◆ SOURCE DOCUMENT
Research now shows that the outdoors, especially green spaces, have restorative properties. This means that spending some time outside can help you become healthier and happier. The effects of being outdoors on the body include lower blood pressure, improved heart rate, and increased physical activity. Being outside also positively affects mental health by lowering stress, elevating the mood, and even decreasing the risk of developing psychiatric disorders. More and more doctors are informing their patients of the possible benefits of spending time in green spaces.
One of the latest studies that support the physical and mental benefits of spending time outdoors is published in the International Journal of Environmental Research. The results of the study show that it takes very little time for a person to enjoy the positive effects of being outside. According to the research, spending just 20 minutes in a green space like the local park is enough to improve health and well-being. You can enjoy those benefits even if you don’t exercise in those few minutes.
The participants in the study consisted of 94 park visitors from three urban parks near Birmingham in Alabama. They completed a short questionnaire that measured their well-being immediately before and after their park visit. The questionnaire had two components to describe well-being: emotion and life satisfaction. The highest possible score a visitor could achieve was 55 which meant high level of well-being. Their level of physical activity was also tracked by wearing an accelerometer during the park visit. The visitors were not told what to do or how long to stay in the park.
The average amount of time visitors spent in the park was 32 minutes. There was a significant increase in the well-being score after the park visit. The average difference between the scores before and after the park visit was about 1.5 points (increasing from about 37 to 39). This means that spending time in the park led to more positive emotions and greater life satisfaction.
The researchers at the University of Alabama at Birmingham did not find any relationship between levels of physical activity and improved well-being in this study. Instead it was simply the amount of time spent in the park that improved well-being. The study recommended that visitors stay for at least 20 minutes to enjoy the benefits of green spaces.
The medical community has picked up on the physical and mental effects of spending time outdoors. With hundreds of studies now documenting the effect of green spaces on health and happiness, physicians are now prescribing nature exposure to patients.
These prescriptions that advise patients to spend time outdoors in green spaces are called “nature prescriptions.” More and more physicians, as well as the general public, are now appreciating parks as more than places of recreation. Local parks are now seen as readily-available, cheap, and low-risk solutions to improve physical and mental health. Many now view green spaces as free medicine, and who wouldn’t want free alternatives for achieving better health?

◆ RECORD EXTRACTS
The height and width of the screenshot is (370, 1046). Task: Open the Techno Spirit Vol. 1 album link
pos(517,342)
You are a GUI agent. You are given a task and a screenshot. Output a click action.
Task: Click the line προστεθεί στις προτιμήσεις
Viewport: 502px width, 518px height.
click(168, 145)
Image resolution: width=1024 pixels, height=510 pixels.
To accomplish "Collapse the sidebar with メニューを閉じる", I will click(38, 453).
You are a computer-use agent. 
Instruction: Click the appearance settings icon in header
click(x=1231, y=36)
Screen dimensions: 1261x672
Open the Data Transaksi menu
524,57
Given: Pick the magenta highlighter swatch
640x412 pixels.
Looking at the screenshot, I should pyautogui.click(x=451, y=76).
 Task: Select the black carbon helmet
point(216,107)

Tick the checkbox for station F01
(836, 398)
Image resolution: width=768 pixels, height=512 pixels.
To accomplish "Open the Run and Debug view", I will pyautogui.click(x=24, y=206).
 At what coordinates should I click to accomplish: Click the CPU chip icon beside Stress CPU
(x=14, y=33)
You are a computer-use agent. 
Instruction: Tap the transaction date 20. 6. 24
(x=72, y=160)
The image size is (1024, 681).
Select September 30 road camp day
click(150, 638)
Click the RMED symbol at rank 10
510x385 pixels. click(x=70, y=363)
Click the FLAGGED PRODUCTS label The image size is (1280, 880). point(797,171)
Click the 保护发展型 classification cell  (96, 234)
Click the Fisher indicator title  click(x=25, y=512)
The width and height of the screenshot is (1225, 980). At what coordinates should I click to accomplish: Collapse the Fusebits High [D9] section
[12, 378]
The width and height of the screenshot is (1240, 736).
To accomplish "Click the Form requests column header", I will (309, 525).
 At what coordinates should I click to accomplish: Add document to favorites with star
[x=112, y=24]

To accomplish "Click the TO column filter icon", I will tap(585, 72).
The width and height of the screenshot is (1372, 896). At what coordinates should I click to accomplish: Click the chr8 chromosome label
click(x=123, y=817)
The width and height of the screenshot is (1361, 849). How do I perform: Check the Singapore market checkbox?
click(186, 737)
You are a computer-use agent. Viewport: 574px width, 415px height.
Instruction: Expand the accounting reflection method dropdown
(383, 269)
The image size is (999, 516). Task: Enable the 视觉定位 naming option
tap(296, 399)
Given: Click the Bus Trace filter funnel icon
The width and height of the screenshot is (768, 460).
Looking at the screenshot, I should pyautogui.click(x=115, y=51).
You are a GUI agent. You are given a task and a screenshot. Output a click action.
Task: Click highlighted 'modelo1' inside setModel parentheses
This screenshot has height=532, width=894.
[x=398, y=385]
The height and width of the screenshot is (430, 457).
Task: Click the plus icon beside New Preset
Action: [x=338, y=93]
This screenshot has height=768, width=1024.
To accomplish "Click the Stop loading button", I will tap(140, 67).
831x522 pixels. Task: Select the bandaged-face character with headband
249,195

◆ WHAT THE TASK REQUIRES
In the article on green spaces, how long did visitors spend in the park on average?

◆ RESPONSE AREA
32 minutes